Regeneron Pharmaceuticals, Inc., and Sanofi today announced positive results from a Phase 2b dose-ranging study of dupilumab, an investigational therapy, in adult patients with moderate-to-severe atopic dermatitis (AD), a serious, chronic form of eczema. All doses of dupilumab met the primary endpoint of a greater improvement in Eczema Area and Severity Index (EASI) scores from baseline compared to placebo. In addition, the companies also announced that four earlier clinical studies of dupilumab in moderate-to-severe atopic dermatitis were published today in the New England Journal of Medicine (NEJM). Dupilumab is an investigational monoclonal antibody that blocks signaling of IL-4 and IL-13, two cytokines that play a key role in the pathogenesis of moderate-to-severe atopic dermatitis.
‘These clinical data, coupled with our phase 2a results in asthma last year, support the growing scientific evidence that the IL-4/IL-13 pathway may be a fundamental driver in allergic diseases,’ said George D. Yancopoulos, MD, PhD, Chief Scientific Officer of Regeneron and President of Regeneron Laboratories. ‘Blocking IL-4/IL-13 signaling may provide an important new approach to atopic conditions, including asthma, atopic dermatitis and nasal polyposis, where we have ongoing clinical programs.’
In the Phase 2b trial, all five subcutaneous doses of dupilumab showed a dose-dependent improvement in the primary endpoint, the mean percent change in EASI score from baseline to week 16. The improvements in EASI score ranged from a high of 74% for patients in the highest dose group, who received 300 milligrams (mg) weekly, to a low of 45% in patients who received the lowest dose of 100 mg monthly, compared to 18% for patients in the placebo group.
The most common adverse event (AE) in the Phase 2b study was nasopharyngitis, which was balanced across dupilumab treatment groups (18.5 to 23%) compared to placebo (21%).

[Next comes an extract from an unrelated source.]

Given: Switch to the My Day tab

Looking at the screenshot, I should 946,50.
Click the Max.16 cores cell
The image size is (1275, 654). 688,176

Injection site reactions were more frequent in the dupilumab group (5 to 9.5%) compared to placebo (3%), as was headache (12 to 15%) compared to placebo (8%).
Dupilumab-treated patients showed highly statistically significant and dose-dependent improvements in additional key efficacy measures compared to placebo after 16 weeks of treatment:
- 12% to 33% of dupilumab-treated patients achieved clearing or near-clearing of skin lesions, as measured by an investigator’s global assessment (IGA) score of 0 or 1, compared to 2% with placebo
- Dupilumab-treated patients experienced a 16.5% to 47% mean reduction in itching, as measured by the pruritus numerical-rating scale (NRS) score, compared to an increase of 5% in the placebo group.
‘Atopic dermatitis is known to have a profoundly negative effect on quality of life and people with more severe forms of this disease have limited therapeutic choices,’ said Elias Zerhouni, MD, President, Global R&D, Sanofi. ‘These latest results are consistent with what was observed in the earlier clinical studies and add to the body of evidence that investigational dupilumab may have a role to play for patients with moderate-to-severe atopic dermatitis. We are now able to select the optimal doses for the phase 3 studies, which we anticipate to begin later this year.’
This Phase 2b double-blind, placebo-controlled, 16-week, dose-ranging study randomized 380 patients with moderate-to-severe atopic dermatitis, who could not be adequately controlled with topical medication or for whom topical treatment was not advisable. Patients were randomized to receive one of five doses of dupilumab (300 mg weekly, 300 mg every other week, 300 mg monthly, 200 mg every other week, 100 mg monthly) or placebo. Patients in the study had approximately 50% of their skin affected by atopic dermatitis at baseline. Within the past year, approximately 35% of patients received an oral corticosteroid and approximately 20% received a systemic non-steroid immunosuppressant for AD. Approximately 60% of patients had another allergic condition, including approximately 40% of patients who had a history of asthma. The follow-up period of the study is ongoing and patients will be followed for 16 weeks after treatment.